Stored data:
____
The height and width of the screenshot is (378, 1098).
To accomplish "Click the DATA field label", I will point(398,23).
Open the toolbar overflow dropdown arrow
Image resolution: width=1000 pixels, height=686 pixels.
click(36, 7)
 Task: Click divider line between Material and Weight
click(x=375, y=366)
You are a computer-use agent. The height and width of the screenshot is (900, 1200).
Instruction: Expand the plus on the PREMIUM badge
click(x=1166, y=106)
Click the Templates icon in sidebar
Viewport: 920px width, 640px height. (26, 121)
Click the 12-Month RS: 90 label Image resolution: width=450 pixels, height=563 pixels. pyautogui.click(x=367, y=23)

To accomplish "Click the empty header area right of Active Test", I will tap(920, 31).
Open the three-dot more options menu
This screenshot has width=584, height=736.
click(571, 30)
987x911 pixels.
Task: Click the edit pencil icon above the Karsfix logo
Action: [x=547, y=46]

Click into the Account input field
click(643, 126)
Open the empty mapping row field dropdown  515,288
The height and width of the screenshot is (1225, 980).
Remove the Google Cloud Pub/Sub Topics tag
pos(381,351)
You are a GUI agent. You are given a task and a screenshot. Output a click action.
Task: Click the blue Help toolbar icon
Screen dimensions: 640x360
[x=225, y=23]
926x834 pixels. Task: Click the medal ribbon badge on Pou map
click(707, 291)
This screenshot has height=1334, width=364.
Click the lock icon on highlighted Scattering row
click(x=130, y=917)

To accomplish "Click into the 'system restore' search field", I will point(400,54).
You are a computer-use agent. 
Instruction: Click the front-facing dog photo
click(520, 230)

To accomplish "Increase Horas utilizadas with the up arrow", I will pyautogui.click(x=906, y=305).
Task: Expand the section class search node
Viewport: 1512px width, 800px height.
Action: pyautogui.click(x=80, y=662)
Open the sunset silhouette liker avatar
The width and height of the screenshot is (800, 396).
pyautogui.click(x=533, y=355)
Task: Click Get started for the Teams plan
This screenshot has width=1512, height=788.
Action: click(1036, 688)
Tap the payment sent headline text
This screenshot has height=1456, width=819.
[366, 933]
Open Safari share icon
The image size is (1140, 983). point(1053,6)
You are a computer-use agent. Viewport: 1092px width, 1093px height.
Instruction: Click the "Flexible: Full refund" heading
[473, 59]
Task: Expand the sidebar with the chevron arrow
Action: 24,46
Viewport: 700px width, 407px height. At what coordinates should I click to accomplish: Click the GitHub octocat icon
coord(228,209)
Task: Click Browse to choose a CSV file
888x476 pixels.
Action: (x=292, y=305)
____
Work item |
Find and copy every line in the entries above where the string "computer" occurs.

Task answer |
You are a computer-use agent. The height and width of the screenshot is (900, 1200).
You are a computer-use agent. 
You are a computer-use agent. Viewport: 1092px width, 1093px height.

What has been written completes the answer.